Остановка в пути | страница 5



Я, пожалуй, не побоюсь вспомнить здесь слова Льва Николаевича Толстого, сказав, что в этом романе для Канта заведомо и с самого начала главным героем была правда.

И только двуединая сила глубоко любящего свой народ человека и непреклонного в своих убеждениях интернационалиста могла подвигнуть Германа Канта на ту бесстрашную правду, которую он написал.


Константин Симонов

Так формируется человек —
Когда говорит «да», когда говорит «нет»,
Когда он бьет, когда бьют его,
Когда он присоединяется к тем, когда он
                                      присоединяется к этим.
Так формируется человек, так он изменяет себя,
Так является нам его образ,
Когда он с нами схож и когда не схож.
Бертольт Брехт[1]

Памяти

Эдды Тенненбаум

и Юстины Серп

и

Вере

I

Мать не пошла со мной на вокзал. Она не сказала — почему, а я не спрашивал. Дело было в седьмом часу утра, за две недели до рождества, и даже в поезде было темно.

Я ехал в Кольберг, все шло у меня вкривь и вкось, ни одно мое предположение не сбылось, кроме главного: меня призовут.

Я надеялся, что мать пойдет со мной на вокзал, — она же ходила, когда уезжал отец. Я надеялся, что ко дню моего отъезда созреет кукуруза, потому, видимо, что кукуруза созрела, когда призвали брата, и рассчитывал я попасть в Зеннелагер в Вестфалии.

А еду в Кольберг, да еще зимой. Морозный восток — вот куда меня отправляют, недаром железнодорожник, когда прочел мой призывной билет, скорчил такую кислую мину. В его фонаре было светомаскировочное синее стекло; я и раньше это видел, но только сейчас понял, как безобразит такой свет. Все вокруг было безобразным. Все вообще было безобразным, когда я уезжал; я предчувствовал, что это не к добру.

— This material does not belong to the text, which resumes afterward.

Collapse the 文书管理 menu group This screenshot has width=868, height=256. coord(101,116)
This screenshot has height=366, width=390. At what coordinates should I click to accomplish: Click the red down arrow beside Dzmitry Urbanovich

Невелика была хитрость — я же знал, куда еду. Я ехал на войну, и я уже знал, что это такое. Моя мать тоже это знала; она проводила на вокзал и мужа, и старшего сына.

Думаю, она потому и не хотела больше идти к поезду; ко всему еще, на этот раз она возвращалась бы одна. Так уж лучше ей было остаться одной в нашей кухне.

А я в пути сразу же затосковал о ней. Вовсе я не был маменькиным сынком; я был обыкновенным парнем восемнадцати лет, уже сам зарабатывал, и семья нужна мне была, чтоб сытно есть и вовремя менять белье. Но в поезде я затосковал. А на мосту через канал с тяжелым сердцем послал последнее прости родному краю. Минута для того мне показалась подходящей и место удачным. Мост через канал такой длинный, что успеешь уйму мыслей передумать.